Problem to solve
All of the listing should be transcribed exactly.

───── Data ─────

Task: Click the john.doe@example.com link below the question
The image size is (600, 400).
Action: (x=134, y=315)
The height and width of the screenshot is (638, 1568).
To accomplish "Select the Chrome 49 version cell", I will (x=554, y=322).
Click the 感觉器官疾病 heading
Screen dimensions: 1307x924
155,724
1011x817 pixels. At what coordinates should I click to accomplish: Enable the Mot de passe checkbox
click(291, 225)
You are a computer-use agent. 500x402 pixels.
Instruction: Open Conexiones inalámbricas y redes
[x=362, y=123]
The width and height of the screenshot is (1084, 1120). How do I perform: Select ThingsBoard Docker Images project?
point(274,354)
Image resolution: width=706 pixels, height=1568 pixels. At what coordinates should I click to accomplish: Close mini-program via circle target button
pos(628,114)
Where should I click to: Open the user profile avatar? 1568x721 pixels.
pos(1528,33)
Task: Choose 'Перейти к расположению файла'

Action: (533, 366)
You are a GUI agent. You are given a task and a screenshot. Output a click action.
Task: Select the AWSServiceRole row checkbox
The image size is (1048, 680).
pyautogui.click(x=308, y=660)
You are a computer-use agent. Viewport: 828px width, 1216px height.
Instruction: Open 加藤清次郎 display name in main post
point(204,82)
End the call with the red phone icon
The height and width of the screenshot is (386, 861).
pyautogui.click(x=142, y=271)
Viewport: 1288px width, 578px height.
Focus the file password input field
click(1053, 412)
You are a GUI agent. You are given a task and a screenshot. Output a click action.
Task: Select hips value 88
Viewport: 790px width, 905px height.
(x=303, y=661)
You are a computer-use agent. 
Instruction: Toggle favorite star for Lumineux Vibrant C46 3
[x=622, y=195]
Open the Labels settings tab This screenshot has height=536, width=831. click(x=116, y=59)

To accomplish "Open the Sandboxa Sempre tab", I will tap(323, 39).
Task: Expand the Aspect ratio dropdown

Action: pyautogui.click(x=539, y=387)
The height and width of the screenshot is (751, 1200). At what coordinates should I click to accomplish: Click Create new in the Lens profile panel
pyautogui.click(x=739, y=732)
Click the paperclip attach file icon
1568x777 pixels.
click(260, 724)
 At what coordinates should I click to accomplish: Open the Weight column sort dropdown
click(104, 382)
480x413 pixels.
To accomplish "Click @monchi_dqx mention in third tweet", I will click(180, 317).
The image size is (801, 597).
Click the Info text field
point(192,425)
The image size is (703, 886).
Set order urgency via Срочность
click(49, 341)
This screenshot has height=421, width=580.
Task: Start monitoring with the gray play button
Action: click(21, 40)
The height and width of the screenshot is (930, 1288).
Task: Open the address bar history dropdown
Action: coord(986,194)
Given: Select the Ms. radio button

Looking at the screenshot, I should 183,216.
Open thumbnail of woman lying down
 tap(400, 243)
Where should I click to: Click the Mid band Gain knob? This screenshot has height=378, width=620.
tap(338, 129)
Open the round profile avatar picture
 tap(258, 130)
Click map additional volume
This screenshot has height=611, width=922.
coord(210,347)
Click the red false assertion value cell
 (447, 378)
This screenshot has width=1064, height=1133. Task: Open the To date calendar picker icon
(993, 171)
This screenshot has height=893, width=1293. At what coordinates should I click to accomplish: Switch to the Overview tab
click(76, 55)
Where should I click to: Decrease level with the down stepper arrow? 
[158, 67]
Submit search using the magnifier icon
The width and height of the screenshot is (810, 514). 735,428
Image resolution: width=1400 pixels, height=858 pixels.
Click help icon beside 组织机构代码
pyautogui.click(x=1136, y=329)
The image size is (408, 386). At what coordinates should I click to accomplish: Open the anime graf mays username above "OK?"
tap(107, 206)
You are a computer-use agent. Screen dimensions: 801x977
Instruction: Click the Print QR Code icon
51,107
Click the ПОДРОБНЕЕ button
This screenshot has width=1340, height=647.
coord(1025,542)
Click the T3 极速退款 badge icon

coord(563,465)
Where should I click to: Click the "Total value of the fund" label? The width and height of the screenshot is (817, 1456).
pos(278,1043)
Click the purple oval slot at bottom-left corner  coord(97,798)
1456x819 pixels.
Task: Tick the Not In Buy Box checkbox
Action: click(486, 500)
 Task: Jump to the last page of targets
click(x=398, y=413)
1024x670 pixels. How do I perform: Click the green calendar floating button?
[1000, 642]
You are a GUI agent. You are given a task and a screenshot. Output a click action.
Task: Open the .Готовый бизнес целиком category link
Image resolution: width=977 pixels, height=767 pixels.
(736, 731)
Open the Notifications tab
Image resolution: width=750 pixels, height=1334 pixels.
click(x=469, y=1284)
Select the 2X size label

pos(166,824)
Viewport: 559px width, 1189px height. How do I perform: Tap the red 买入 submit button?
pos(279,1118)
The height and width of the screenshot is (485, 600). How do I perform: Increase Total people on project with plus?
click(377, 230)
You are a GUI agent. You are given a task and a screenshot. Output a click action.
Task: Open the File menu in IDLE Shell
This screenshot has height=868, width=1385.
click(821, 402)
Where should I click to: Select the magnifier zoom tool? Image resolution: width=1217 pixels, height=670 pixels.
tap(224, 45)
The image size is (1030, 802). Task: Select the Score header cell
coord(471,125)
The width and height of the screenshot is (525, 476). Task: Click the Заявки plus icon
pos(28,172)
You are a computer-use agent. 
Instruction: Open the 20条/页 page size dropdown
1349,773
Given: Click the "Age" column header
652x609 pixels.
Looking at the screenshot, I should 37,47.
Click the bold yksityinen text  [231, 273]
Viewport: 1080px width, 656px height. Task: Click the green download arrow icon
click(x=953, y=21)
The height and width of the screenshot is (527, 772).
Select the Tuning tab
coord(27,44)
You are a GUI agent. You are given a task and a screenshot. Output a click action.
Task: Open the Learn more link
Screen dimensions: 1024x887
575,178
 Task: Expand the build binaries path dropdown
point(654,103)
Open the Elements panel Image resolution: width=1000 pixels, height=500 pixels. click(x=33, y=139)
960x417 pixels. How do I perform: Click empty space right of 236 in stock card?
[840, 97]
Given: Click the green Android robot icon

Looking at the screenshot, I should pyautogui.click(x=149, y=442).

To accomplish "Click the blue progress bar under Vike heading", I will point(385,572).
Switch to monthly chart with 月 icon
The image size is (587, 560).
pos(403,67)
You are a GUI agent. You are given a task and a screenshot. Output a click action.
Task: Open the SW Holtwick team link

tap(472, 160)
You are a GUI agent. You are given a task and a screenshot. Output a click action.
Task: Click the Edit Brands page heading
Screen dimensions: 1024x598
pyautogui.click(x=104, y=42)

─────

Response to the exercise
Task: Click the john.doe@example.com link below the question
The image size is (600, 400).
Action: (x=134, y=315)
The height and width of the screenshot is (638, 1568).
To accomplish "Select the Chrome 49 version cell", I will (x=554, y=322).
Click the 感觉器官疾病 heading
Screen dimensions: 1307x924
155,724
1011x817 pixels. At what coordinates should I click to accomplish: Enable the Mot de passe checkbox
click(291, 225)
You are a computer-use agent. 500x402 pixels.
Instruction: Open Conexiones inalámbricas y redes
[x=362, y=123]
The width and height of the screenshot is (1084, 1120). How do I perform: Select ThingsBoard Docker Images project?
point(274,354)
Image resolution: width=706 pixels, height=1568 pixels. At what coordinates should I click to accomplish: Close mini-program via circle target button
pos(628,114)
Where should I click to: Open the user profile avatar? 1568x721 pixels.
pos(1528,33)
Task: Choose 'Перейти к расположению файла'

Action: (533, 366)
You are a GUI agent. You are given a task and a screenshot. Output a click action.
Task: Select the AWSServiceRole row checkbox
The image size is (1048, 680).
pyautogui.click(x=308, y=660)
You are a computer-use agent. Viewport: 828px width, 1216px height.
Instruction: Open 加藤清次郎 display name in main post
point(204,82)
End the call with the red phone icon
The height and width of the screenshot is (386, 861).
pyautogui.click(x=142, y=271)
Viewport: 1288px width, 578px height.
Focus the file password input field
click(1053, 412)
You are a GUI agent. You are given a task and a screenshot. Output a click action.
Task: Select hips value 88
Viewport: 790px width, 905px height.
(x=303, y=661)
You are a computer-use agent. 
Instruction: Toggle favorite star for Lumineux Vibrant C46 3
[x=622, y=195]
Open the Labels settings tab This screenshot has height=536, width=831. click(x=116, y=59)

To accomplish "Open the Sandboxa Sempre tab", I will tap(323, 39).
Task: Expand the Aspect ratio dropdown

Action: pyautogui.click(x=539, y=387)
The height and width of the screenshot is (751, 1200). At what coordinates should I click to accomplish: Click Create new in the Lens profile panel
pyautogui.click(x=739, y=732)
Click the paperclip attach file icon
1568x777 pixels.
click(260, 724)
 At what coordinates should I click to accomplish: Open the Weight column sort dropdown
click(104, 382)
480x413 pixels.
To accomplish "Click @monchi_dqx mention in third tweet", I will click(180, 317).
The image size is (801, 597).
Click the Info text field
point(192,425)
The image size is (703, 886).
Set order urgency via Срочность
click(49, 341)
This screenshot has height=421, width=580.
Task: Start monitoring with the gray play button
Action: click(21, 40)
The height and width of the screenshot is (930, 1288).
Task: Open the address bar history dropdown
Action: coord(986,194)
Given: Select the Ms. radio button

Looking at the screenshot, I should 183,216.
Open thumbnail of woman lying down
 tap(400, 243)
Where should I click to: Click the Mid band Gain knob? This screenshot has height=378, width=620.
tap(338, 129)
Open the round profile avatar picture
 tap(258, 130)
Click map additional volume
This screenshot has height=611, width=922.
coord(210,347)
Click the red false assertion value cell
 (447, 378)
This screenshot has width=1064, height=1133. Task: Open the To date calendar picker icon
(993, 171)
This screenshot has height=893, width=1293. At what coordinates should I click to accomplish: Switch to the Overview tab
click(76, 55)
Where should I click to: Decrease level with the down stepper arrow? 
[158, 67]
Submit search using the magnifier icon
The width and height of the screenshot is (810, 514). 735,428
Image resolution: width=1400 pixels, height=858 pixels.
Click help icon beside 组织机构代码
pyautogui.click(x=1136, y=329)
The image size is (408, 386). At what coordinates should I click to accomplish: Open the anime graf mays username above "OK?"
tap(107, 206)
You are a computer-use agent. Screen dimensions: 801x977
Instruction: Click the Print QR Code icon
51,107
Click the ПОДРОБНЕЕ button
This screenshot has width=1340, height=647.
coord(1025,542)
Click the T3 极速退款 badge icon

coord(563,465)
Where should I click to: Click the "Total value of the fund" label? The width and height of the screenshot is (817, 1456).
pos(278,1043)
Click the purple oval slot at bottom-left corner  coord(97,798)
1456x819 pixels.
Task: Tick the Not In Buy Box checkbox
Action: click(486, 500)
 Task: Jump to the last page of targets
click(x=398, y=413)
1024x670 pixels. How do I perform: Click the green calendar floating button?
[1000, 642]
You are a GUI agent. You are given a task and a screenshot. Output a click action.
Task: Open the .Готовый бизнес целиком category link
Image resolution: width=977 pixels, height=767 pixels.
(736, 731)
Open the Notifications tab
Image resolution: width=750 pixels, height=1334 pixels.
click(x=469, y=1284)
Select the 2X size label

pos(166,824)
Viewport: 559px width, 1189px height. How do I perform: Tap the red 买入 submit button?
pos(279,1118)
The height and width of the screenshot is (485, 600). How do I perform: Increase Total people on project with plus?
click(377, 230)
You are a GUI agent. You are given a task and a screenshot. Output a click action.
Task: Open the File menu in IDLE Shell
This screenshot has height=868, width=1385.
click(821, 402)
Where should I click to: Select the magnifier zoom tool? Image resolution: width=1217 pixels, height=670 pixels.
tap(224, 45)
The image size is (1030, 802). Task: Select the Score header cell
coord(471,125)
The width and height of the screenshot is (525, 476). Task: Click the Заявки plus icon
pos(28,172)
You are a computer-use agent. 
Instruction: Open the 20条/页 page size dropdown
1349,773
Given: Click the "Age" column header
652x609 pixels.
Looking at the screenshot, I should 37,47.
Click the bold yksityinen text  [231, 273]
Viewport: 1080px width, 656px height. Task: Click the green download arrow icon
click(x=953, y=21)
The height and width of the screenshot is (527, 772).
Select the Tuning tab
coord(27,44)
You are a GUI agent. You are given a task and a screenshot. Output a click action.
Task: Open the Learn more link
Screen dimensions: 1024x887
575,178
 Task: Expand the build binaries path dropdown
point(654,103)
Open the Elements panel Image resolution: width=1000 pixels, height=500 pixels. click(x=33, y=139)
960x417 pixels. How do I perform: Click empty space right of 236 in stock card?
[840, 97]
Given: Click the green Android robot icon

Looking at the screenshot, I should pyautogui.click(x=149, y=442).

To accomplish "Click the blue progress bar under Vike heading", I will point(385,572).
Switch to monthly chart with 月 icon
The image size is (587, 560).
pos(403,67)
You are a GUI agent. You are given a task and a screenshot. Output a click action.
Task: Open the SW Holtwick team link

tap(472, 160)
You are a GUI agent. You are given a task and a screenshot. Output a click action.
Task: Click the Edit Brands page heading
Screen dimensions: 1024x598
pyautogui.click(x=104, y=42)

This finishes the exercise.